“My darling, I will send them back to him, if you wish; but it will hurt him very much, poor fellow!—he took so much trouble to get them for you, and you used to love pretty things. How often have I not heard you long for the rings and flowers and shining silks we have seen in the fine shops at X——? Many a time you have wished a fairy or a lover would come and give them to you! Do you forget?”
“Ah! that is just it,” said Alba, with a light laugh that was full of pain; “if a lover gave them to me, I dare say I should like them well enough.”
“But Marcel is your lover?”
“Poor Marcel! It is so funny trying to think of him like that. He is so awkward and stupid and ugly; a real lover would be quite different. But I don’t want one now; I don’t indeed, petite mère. Only please send Marcel back his gifts. They make me feel as if he were bribing me to be fond of him, and I should not care a bit more for him if he gave me the loveliest jewels in France. I don’t care any more for jewels. I used to long to be happy myself, but now I only care to make you happy. You promised me to be very happy when I married Marcel?”
This was dreadful. This was not what the mother meant when she prayed for the marriage that Alba contemplated with such pathetic resignation, as if it were a sacrifice or a torture that every day brought nearer to her. There were still eight months between her and the dreaded fate, and Virginie was strongly moved to tell her at once that she was released. It seemed cruel to poison the child’s life all that time on the chance, which apparently grew less as the months went on, of her getting to love Marcel at the end of the year. But, again, this marriage was the one prospect of security and happiness which the future opened out—quiet, substantial happiness such as the mother longed to see her in possession of. If Alba flung it away, there was nothing before her but a lonely, loveless life of unprotected poverty. It was best to be patient, to keep silence a little longer. Virginie, meantime, had faith in the power of her own love, and she would never cease imploring heaven to take the destiny of her darling into its safe-keeping.
Hermann de Gondriac had now been five years absent, and those years had been an uninterrupted series of triumphs for him; he had borne a charmed life on every battle-field, and come off unharmed where all around him were stricken. But the chances of war prevailed at last, and the news came to Gondriac that M. le Comte had been seriously wounded and was coming home. His left arm had been shattered, and, though the skill of the emperor’s surgeon had saved him from amputation, he was in great suffering and condemned to the severest precautions. A few bonfires were lighted on the cliffs to bid the home-comer welcome, but this was all the people ventured on. M. le Marquis, it was said, had been in the same engagement with his son, but had come out of it unhurt.

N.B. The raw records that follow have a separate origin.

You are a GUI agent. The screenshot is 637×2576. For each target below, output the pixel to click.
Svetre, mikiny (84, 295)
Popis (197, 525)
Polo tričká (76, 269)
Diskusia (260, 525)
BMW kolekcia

That winter was a fierce one all through France, and Gondriac suffered terribly; the bleak gray sea in a perpetual roar, and the winds beating on its wild, open coast. Food and fuel were scanty, and but for the presence of the young lord at the castle many amongst the fishermen’s families must have perished and starved. No one had yet seen him; the great physician, who came from Paris at intervals, forbade his going beyond the southern side of the park until spring came with sunshine and blossoms. But Hermann could not have been more actively present amongst his people had he been walking daily in the midst of them. He seemed to know by inspiration what they wanted, and food and clothing were dealt out from the castle in unlimited supplies. There were toys for the children, and medicine and strengthening wine for the sick, and books for those who could enjoy them, until the people came to think that the bird of the fairy-tale must be true, and that their young master had the tell-tale messenger at his orders.
Alba busied her poetic fancy in making pictures of what Hermann was like. She had not seen him since she was a child and he a tall, slim lad. Now that he was a man and a hero, she longed to behold him again. Even to look at a hero from a distance would be something—life was so tame, and all the people she knew were so commonplace. Was he proud and stern and abrupt in speech, as they said the emperor was? Or was he gentle and honey-tongued like the knights of old?
One morning a man rode in from X—— to the castle bearing important news to M. le Comte. Important news indeed: the emperor was coming the next day to inspect the fortifications of a neighboring seaport. It was settled at once in Gondriac that M. le Comte would go to meet his majesty. No physician could hinder him in that, come what might of it.